The thrust and perry over Planetary Boundaries


The concept of Planetary Boundaries was front and center at the Rio+20 conference. In the run up to the conference, the Breakthrough Institute released a report highlighting "scientific flaws" with the concept and, as a result, UN negotiators "stripped out all references to planetary boundaries from the Rio+20 text."

This appears to have been an overreaction. A reading of the Breakthrough Report and the response by Johan Rockström (Planetary boundaries: Addressing some key misconceptions) leads to the conclusion that a) some earth scientists interested in getting traction with the policy community appear to have deployed the idea in ways that went beyond what can be justified on the basis of current science and b) the critics appear to be more interested in cutting the head off the concept than in furthering sound debate.
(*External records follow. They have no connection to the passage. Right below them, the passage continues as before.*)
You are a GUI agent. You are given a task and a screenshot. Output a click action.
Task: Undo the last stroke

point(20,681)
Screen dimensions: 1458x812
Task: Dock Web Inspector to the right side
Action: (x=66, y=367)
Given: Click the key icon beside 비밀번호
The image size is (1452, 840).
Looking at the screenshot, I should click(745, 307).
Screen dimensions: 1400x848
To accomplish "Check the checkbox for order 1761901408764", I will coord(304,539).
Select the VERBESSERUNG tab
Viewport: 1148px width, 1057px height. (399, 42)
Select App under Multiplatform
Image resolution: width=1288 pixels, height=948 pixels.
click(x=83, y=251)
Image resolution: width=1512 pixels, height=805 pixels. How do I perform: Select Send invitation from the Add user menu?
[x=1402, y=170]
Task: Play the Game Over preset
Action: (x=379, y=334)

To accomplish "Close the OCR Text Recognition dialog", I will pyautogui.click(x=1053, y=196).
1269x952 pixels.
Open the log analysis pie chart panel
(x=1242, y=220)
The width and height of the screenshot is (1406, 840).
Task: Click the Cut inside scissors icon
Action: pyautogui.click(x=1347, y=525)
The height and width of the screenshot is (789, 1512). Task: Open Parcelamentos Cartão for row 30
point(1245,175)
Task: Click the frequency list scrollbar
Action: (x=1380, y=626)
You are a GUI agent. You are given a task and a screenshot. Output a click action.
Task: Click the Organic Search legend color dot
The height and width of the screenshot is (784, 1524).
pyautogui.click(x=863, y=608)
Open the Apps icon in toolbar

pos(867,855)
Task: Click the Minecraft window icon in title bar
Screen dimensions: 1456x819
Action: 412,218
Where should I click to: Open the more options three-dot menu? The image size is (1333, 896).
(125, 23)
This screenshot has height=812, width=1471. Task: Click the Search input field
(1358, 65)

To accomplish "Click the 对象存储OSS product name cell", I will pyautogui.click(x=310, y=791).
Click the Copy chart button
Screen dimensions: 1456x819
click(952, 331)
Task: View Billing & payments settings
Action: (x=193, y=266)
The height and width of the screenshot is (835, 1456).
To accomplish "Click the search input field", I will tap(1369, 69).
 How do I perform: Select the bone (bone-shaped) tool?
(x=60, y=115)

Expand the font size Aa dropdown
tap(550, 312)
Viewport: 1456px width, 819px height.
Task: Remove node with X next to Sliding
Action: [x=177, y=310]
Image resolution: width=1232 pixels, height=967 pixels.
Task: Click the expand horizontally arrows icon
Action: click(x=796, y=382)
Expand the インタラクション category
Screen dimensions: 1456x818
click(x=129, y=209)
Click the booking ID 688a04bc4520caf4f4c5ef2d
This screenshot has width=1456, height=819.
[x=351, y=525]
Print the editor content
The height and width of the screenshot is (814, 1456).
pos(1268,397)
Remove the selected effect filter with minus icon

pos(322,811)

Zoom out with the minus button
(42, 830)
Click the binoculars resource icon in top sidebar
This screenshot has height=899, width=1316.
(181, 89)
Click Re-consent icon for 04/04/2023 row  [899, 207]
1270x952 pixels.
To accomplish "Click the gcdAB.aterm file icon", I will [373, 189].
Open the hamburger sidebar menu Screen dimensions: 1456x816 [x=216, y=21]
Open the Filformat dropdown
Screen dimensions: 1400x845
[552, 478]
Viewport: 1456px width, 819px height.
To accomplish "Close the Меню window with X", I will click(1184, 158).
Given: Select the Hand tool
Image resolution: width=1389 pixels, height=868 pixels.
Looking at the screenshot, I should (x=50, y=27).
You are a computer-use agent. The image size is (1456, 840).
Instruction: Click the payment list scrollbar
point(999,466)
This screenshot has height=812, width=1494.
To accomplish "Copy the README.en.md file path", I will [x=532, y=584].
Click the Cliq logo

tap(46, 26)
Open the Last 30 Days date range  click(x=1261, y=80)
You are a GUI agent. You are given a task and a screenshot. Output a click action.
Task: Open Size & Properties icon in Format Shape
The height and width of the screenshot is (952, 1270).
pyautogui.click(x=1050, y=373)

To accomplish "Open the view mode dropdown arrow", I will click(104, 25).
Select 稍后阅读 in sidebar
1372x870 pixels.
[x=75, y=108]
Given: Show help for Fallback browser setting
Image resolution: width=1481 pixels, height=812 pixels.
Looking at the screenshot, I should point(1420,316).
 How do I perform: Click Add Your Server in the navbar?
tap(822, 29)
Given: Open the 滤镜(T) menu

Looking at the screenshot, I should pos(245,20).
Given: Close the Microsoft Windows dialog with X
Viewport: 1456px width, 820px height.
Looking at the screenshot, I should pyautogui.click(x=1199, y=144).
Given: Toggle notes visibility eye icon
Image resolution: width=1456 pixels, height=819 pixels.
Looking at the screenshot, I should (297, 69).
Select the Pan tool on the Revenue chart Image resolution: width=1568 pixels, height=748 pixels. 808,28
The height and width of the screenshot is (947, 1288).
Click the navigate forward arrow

Thus, for example, the critics state categorically that six of the nine planetary boundaries operate at the local or regional scale and don't have global biophysical thresholds. There are two basic problems with the claim. First, it fails to recognize our level of ignorance about many of the topics. New information is constantly appearing. As one specific example, a recent summary of our understanding of biodiversity makes the case for a planetary boundary in that area much stronger. Second, the distinction between planetary level processes and the aggregate of local/regional processes is not as clear cut as the critics would suggest.

A second example relates to the 'environmentalist's paradox'. Here is the summary of the Breakthrough critique:
The planetary boundaries hypothesis rests on the assumption that environmental variables are closely linked to human welfare, and that, consequently, loss of ecosystem services or natural capital implies declining human welfare. This assumption, however, has thus far not stood up well to observed trends with regard to both human welfare and ecological degradation. Over the last few decades, human welfare has improved significantly on a global level, even as a majority of ecosystem services have declined.
While this critique does give greater play to the role of time (note the reference to "thus far"), it fundamentally treats the observation as an inconsistency that contradicts the planetary boundaries account rather than as an empirical observation which can be explained in a variety of ways -- only one of which would contradict the planetary boundaries concept.